▶ _Задание 1_
Выпишите из приведённого отрывка фрагмент, начиная со слов «Что же касается» и продолжая до слов «1954. — S. 174].» включительно.
▶ _Задание 2_
Перечислите все выражения, которые в приведённом отрывке заключены в кавычки-ёлочки.

▶ _Приведённый отрывок_
=======
Что же касается вероучительного содержания памятника, то по основам своего миросозерцания (отраженного прежде всего в «Проповедях Петра») он близко соприкасается с течением так называемого «иудейского гностицизма» (или «гностического иудаизма»).
[См.: Cullmann О. Le probleme litteraire et historique du roman Pseudo-Clementin: Etude sur le rapport entre le gnosticisme et le judeo-christianisme. — Paris, 1930. — P. 78–79; 170–220; Goppelt L. Christentum und Judentum im ersten und zweiten Jahrhundert. — Gutersloh, 1954. — S. 174].
=======
▶ _Собранные данные_
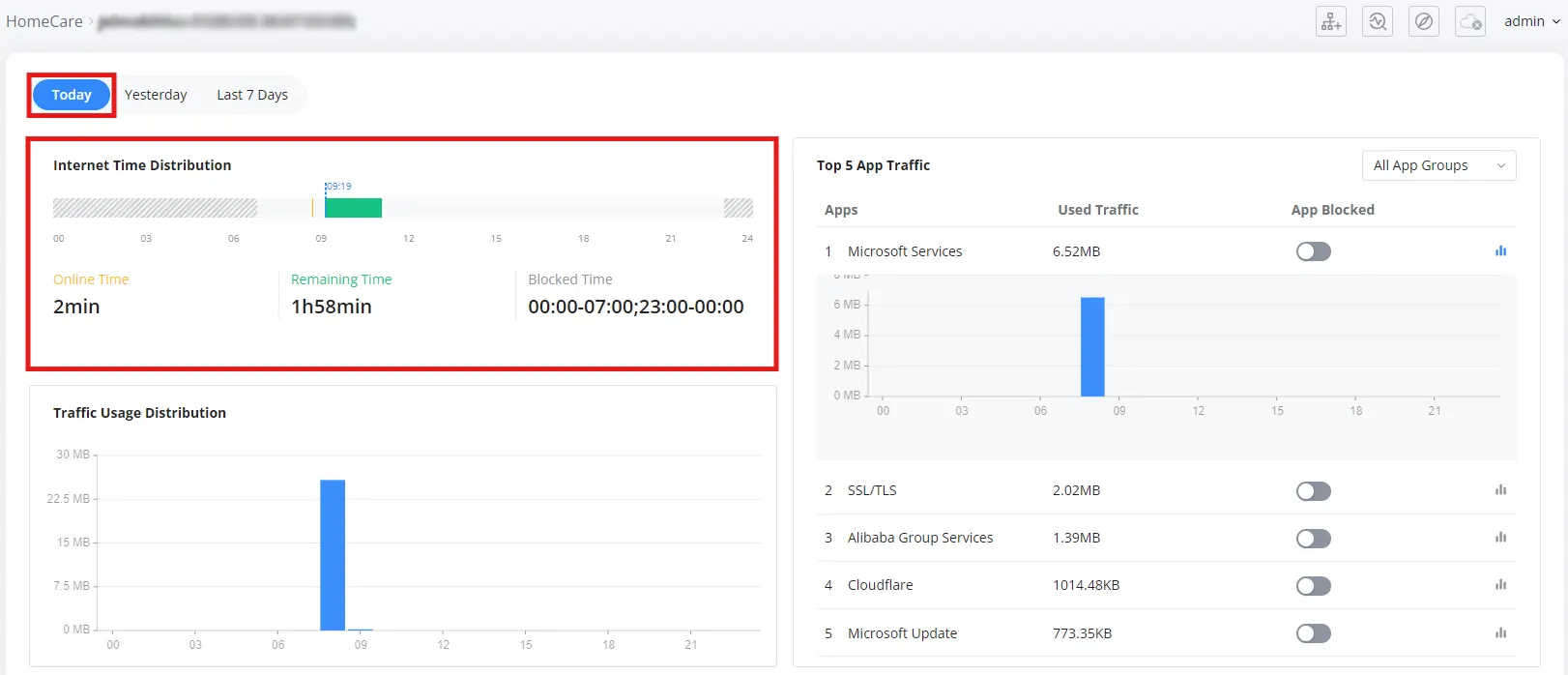1568x675 pixels.
Task: Select the Last 7 Days tab
Action: coord(252,95)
=======
▶ _Решение задания 1_
Что же касается вероучительного содержания памятника, то по основам своего миросозерцания (отраженного прежде всего в «Проповедях Петра») он близко соприкасается с течением так называемого «иудейского гностицизма» (или «гностического иудаизма»).
[См.: Cullmann О. Le probleme litteraire et historique du roman Pseudo-Clementin: Etude sur le rapport entre le gnosticisme et le judeo-christianisme. — Paris, 1930. — P. 78–79; 170–220; Goppelt L. Christentum und Judentum im ersten und zweiten Jahrhundert. — Gutersloh, 1954. — S. 174].

▶ _Решение задания 2_
«Проповедях Петра», «иудейского гностицизма», «гностического иудаизма»